Because the specification expresses the whole protocol for a network of any size, testing can begin any component, and any size of network can be tested. The user can add logical conditions that restrict (or disable) protocol steps, thereby narrowing down the set of interactions produced. Conversely, test-generation can be made more permissive by removing logical conditions: this has the effect of allowing more interactions. The specification can also be modified to allow invalid requests in order to test the component for robustness against bugs or security attacks.
Finally, we should note that Ivy’s protocol-testing facility is not specific to QUIC and can be applied to other protocols. However, Ivy comes with a QUIC specification (based on IETF draft 23) and a configuration to use it to test sample QUIC implementations (Quant and Picoquic).
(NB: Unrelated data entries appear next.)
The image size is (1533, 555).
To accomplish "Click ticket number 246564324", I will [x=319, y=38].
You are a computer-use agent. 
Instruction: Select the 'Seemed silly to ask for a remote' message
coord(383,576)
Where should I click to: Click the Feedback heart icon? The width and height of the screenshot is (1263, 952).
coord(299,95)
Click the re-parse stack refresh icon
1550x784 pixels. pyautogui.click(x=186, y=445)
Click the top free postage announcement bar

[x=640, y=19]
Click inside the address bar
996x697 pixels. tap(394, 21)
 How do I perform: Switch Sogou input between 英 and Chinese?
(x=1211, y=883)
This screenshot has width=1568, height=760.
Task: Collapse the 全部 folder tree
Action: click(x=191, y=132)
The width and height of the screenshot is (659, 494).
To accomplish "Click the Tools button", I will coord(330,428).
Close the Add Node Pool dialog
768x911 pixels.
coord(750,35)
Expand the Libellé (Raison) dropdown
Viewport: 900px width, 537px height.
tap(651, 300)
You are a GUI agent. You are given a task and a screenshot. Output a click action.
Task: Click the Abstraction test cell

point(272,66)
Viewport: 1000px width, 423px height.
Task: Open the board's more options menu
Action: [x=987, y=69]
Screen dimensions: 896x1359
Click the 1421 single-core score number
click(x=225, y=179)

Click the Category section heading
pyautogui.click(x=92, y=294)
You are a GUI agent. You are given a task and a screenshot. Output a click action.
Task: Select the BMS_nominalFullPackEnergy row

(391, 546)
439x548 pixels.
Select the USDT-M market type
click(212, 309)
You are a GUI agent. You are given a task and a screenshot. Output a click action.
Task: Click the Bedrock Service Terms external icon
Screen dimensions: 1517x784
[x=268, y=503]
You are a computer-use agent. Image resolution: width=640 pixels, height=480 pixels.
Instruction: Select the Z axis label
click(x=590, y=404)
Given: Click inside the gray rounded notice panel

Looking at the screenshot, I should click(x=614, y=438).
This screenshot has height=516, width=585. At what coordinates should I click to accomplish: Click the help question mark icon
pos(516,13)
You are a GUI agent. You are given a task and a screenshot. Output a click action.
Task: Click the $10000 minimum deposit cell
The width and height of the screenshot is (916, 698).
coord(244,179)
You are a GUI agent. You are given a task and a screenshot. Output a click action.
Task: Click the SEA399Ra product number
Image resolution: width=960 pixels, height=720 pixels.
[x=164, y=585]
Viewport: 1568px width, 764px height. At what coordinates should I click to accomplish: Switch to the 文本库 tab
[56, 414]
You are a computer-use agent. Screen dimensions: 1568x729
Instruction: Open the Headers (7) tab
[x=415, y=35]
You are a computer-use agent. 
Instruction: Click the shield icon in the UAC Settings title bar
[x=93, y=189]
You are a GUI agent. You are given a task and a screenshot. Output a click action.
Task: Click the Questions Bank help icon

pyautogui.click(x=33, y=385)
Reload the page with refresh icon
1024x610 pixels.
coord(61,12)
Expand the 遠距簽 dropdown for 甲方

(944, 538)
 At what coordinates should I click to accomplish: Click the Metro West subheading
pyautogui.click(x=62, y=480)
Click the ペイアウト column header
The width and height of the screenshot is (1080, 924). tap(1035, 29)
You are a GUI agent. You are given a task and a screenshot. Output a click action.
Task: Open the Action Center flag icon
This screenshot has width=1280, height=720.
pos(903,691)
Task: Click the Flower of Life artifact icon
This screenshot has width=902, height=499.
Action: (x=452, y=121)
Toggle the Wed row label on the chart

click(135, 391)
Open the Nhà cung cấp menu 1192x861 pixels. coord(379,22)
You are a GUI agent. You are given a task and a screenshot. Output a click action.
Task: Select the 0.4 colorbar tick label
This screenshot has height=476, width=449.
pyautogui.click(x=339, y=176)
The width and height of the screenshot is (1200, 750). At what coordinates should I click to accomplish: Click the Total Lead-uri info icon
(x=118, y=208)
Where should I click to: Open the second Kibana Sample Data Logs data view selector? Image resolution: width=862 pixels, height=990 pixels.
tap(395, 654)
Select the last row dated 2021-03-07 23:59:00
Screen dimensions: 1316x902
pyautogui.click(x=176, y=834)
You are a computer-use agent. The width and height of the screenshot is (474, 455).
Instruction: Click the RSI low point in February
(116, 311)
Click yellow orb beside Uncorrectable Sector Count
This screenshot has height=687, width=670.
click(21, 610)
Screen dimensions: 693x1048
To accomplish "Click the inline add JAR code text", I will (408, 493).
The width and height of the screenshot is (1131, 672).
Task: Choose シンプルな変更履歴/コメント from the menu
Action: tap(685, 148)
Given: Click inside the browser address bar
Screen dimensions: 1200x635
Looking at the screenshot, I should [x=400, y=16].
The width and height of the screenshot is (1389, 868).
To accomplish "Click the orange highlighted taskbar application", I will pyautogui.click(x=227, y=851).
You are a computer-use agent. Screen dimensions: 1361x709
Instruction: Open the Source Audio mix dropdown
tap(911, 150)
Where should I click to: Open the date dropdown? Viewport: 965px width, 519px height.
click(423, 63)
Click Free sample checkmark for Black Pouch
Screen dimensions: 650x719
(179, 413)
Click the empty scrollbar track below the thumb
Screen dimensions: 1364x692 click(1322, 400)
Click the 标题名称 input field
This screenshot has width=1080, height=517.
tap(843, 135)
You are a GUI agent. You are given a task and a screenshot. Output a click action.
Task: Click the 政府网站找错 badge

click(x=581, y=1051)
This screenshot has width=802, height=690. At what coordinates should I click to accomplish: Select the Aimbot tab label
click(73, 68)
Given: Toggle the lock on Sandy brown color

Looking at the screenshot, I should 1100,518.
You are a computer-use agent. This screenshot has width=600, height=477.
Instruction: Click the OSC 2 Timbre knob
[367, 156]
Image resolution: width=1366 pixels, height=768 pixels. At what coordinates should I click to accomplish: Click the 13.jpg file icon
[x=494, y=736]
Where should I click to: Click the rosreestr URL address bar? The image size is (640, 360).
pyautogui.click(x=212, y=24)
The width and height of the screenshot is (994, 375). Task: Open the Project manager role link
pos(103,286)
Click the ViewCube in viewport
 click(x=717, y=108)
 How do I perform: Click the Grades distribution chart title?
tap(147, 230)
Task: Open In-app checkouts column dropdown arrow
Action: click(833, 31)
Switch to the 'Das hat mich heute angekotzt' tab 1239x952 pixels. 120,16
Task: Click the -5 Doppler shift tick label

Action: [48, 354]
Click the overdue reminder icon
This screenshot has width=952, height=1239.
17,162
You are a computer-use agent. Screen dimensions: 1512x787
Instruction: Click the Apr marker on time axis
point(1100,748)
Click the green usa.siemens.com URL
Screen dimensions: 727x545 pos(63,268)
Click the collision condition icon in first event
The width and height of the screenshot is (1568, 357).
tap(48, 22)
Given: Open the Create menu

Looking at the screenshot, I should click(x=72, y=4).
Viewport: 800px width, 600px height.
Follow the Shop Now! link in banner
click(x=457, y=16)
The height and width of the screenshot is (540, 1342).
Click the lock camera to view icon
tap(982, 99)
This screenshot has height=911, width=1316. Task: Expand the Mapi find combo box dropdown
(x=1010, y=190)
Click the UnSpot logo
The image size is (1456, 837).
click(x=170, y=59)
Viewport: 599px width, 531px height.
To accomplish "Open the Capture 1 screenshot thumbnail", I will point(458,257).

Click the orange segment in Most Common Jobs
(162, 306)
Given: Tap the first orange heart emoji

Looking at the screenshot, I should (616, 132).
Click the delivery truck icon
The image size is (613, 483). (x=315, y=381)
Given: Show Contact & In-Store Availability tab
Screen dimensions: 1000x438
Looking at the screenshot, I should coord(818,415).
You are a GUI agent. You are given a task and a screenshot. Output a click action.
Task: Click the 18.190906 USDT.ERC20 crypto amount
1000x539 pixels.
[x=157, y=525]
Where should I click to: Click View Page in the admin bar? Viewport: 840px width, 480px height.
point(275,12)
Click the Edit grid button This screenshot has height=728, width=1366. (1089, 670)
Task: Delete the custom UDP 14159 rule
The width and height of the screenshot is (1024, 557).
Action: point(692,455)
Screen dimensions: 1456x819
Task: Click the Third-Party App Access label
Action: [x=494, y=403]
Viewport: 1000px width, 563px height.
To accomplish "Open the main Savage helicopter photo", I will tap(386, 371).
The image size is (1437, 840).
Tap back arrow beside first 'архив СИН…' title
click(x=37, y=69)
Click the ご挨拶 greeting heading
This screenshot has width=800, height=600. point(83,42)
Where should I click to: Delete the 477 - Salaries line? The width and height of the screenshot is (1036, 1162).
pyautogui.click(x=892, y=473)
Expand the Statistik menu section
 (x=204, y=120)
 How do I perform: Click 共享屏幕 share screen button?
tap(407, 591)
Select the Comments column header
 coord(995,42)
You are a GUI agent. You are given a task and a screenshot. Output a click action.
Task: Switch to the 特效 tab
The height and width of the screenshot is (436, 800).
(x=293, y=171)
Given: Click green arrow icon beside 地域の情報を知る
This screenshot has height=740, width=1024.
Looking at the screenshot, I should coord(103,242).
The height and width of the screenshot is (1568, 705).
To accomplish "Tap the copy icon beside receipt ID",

According to the QUIC specification, only packets containing ACK-eliciting frames should be acknowledged with an ACK. An ACK frame itself is not considered ACK eliciting, as this can result in an ACK loop. The Ivy QUIC specification did not specify this requirement, we so added it ourselves. Then, we tested the Picoquic server using one of the predefined test scenarios that come with the Ivy distribution. In this test, Ivy simulates a client downloading an HTML file from the Picoquic server under test. In each run, Ivy picks at random a behavior of the client that is consistent with the Ivy QUIC specification, thus exposing the server to a wide range of client behaviors. This exposed a case in which the Picoquic server acknowledges a client packet that contains only an ACK frame, which violates the specification (note that we used an old version of Picoquic, written against IETF draft 23, because the Ivy QUIC specification follows IETF draft 23). Our results can be replicated using the Docker setup hosted at https://github.com/GaloisInc/ivy-quic-testing-demo
At Galois, we’re big fans of formal verification, which is the gold standard of systems assurance. But for many projects, developing a formal proof would be too expensive. At the same time, it can be difficult to test a complex system such as a network protocol. The exciting thing about McMillan and Zuck’s work is that it suggests we can have some of the best of both worlds. By using a formal model, we can systematically test a very complex protocol implementation without the cost of formally verifying the whole codebase. We’re really happy with the results we got in this preliminary study, and we hope to see a lot more research on this type of compositional testing in the future.
1Giannakopoulou, Dimitra, C. S. Păsăreanu, and Colin Blundell. "Assume-guarantee testing for software components." IET Software 2.6 (2008): 547-562.